What Does Asbestos Look Like?
Most asbestos-containing materials look completely ordinary. A grey garage roof, a swirled ceiling, a dark floor tile — none of them announce what they contain. This guide explains what to look for, which materials are most likely to contain asbestos, and why visual inspection alone is never enough.
You cannot confirm asbestos by looking at it. Visual inspection can only indicate which materials are likely to contain asbestos based on age, location, and appearance. Laboratory analysis of a bulk sample is the only reliable confirmation method. If you suspect a material contains asbestos, do not disturb it before testing.
The Fundamental Problem with Visual Identification
Here is the uncomfortable truth: asbestos fibres are microscopic. A single chrysotile fibre is roughly 0.03 micrometres in diameter — about 3,000 times thinner than a human hair. You will never see them with the naked eye, and neither will any contractor who claims to identify asbestos "just by looking."
What you can see is the material that contains them. And certain materials — based on their age, location, and physical characteristics — are far more likely to contain asbestos than others. That is the basis of visual risk assessment, which is the first step in any professional asbestos survey conducted under HSG264.
-----
What you have to do. Continue the asbestos identification guide from the point where it stops, adding the next section of the text.

Dataset content.
-----
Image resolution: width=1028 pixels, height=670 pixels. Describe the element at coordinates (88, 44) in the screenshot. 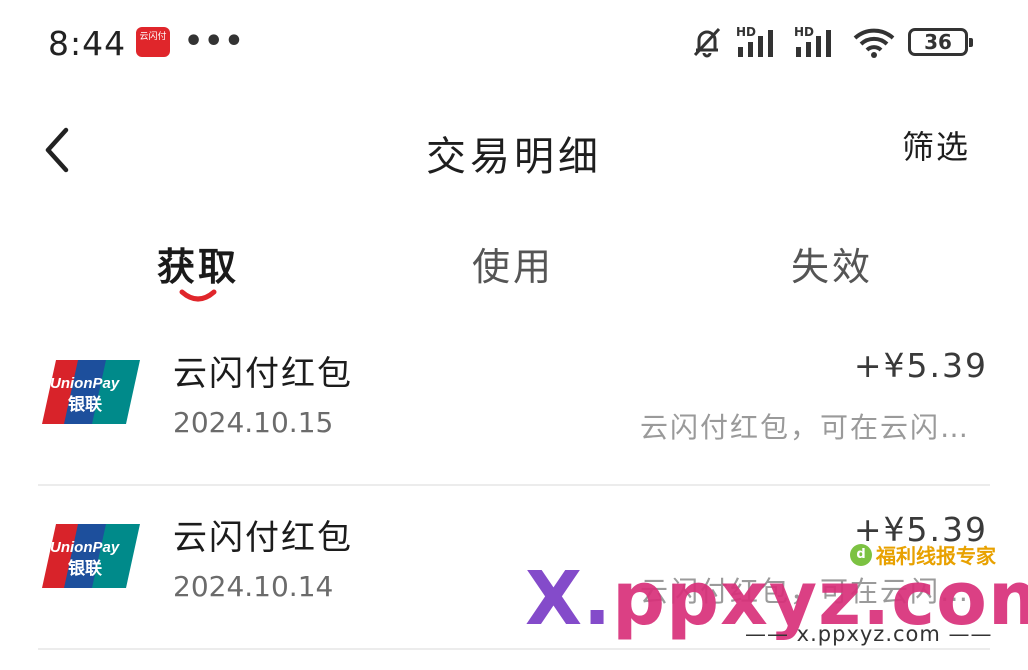

I see `status-time: 8:44` at that location.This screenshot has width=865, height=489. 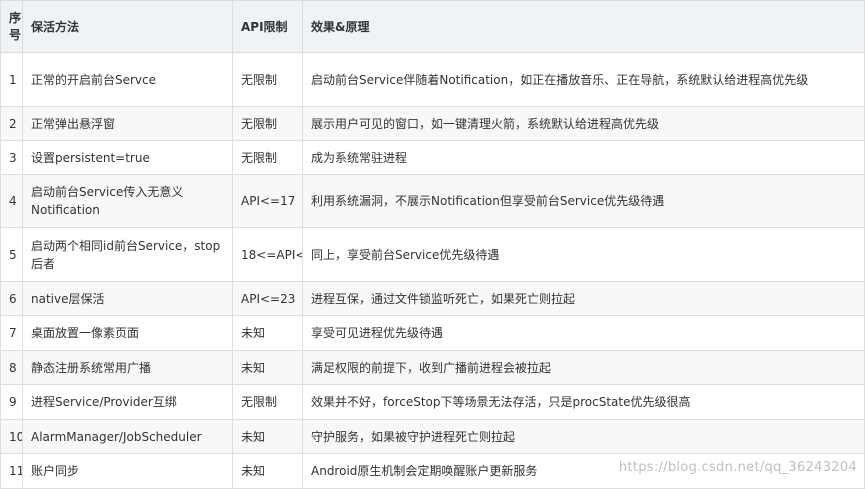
-----
Result of this task.
The HSE's survey guidance (HSG264, 2nd edition) distinguishes between materials that can be "presumed" to contain asbestos based on visual assessment and those that require laboratory confirmation. In practice, any suspect material in a building constructed before 2000 should be treated as an ACM until proven otherwise.
The Single Most Reliable Indicator: Age
Before examining any specific material, the age of the building tells you more than anything else. The UK banned all forms of asbestos use in construction in November 1999. Any building constructed or substantially refurbished before that date may contain ACMs. The earlier the construction date, the broader the range of asbestos products likely to be present.
Built before 1960
All six asbestos types were in active use. Sprayed coatings, pipe lagging, and AIB are all possible.
Built 1960–1975
Peak asbestos use in UK construction. Artex, floor tiles, AIB, and cement products all common.
Built 1976–1985
Crocidolite and amosite banned in 1985. Chrysotile still in widespread use. Artex and cement sheets common.
Built 1986–1999
Chrysotile still legal until 1999. Artex and cement products possible. AIB and sprayed coatings rare.
Built 2000 or later
All asbestos use banned from 1999. Residual risk only from pre-2000 materials incorporated during refurbishment.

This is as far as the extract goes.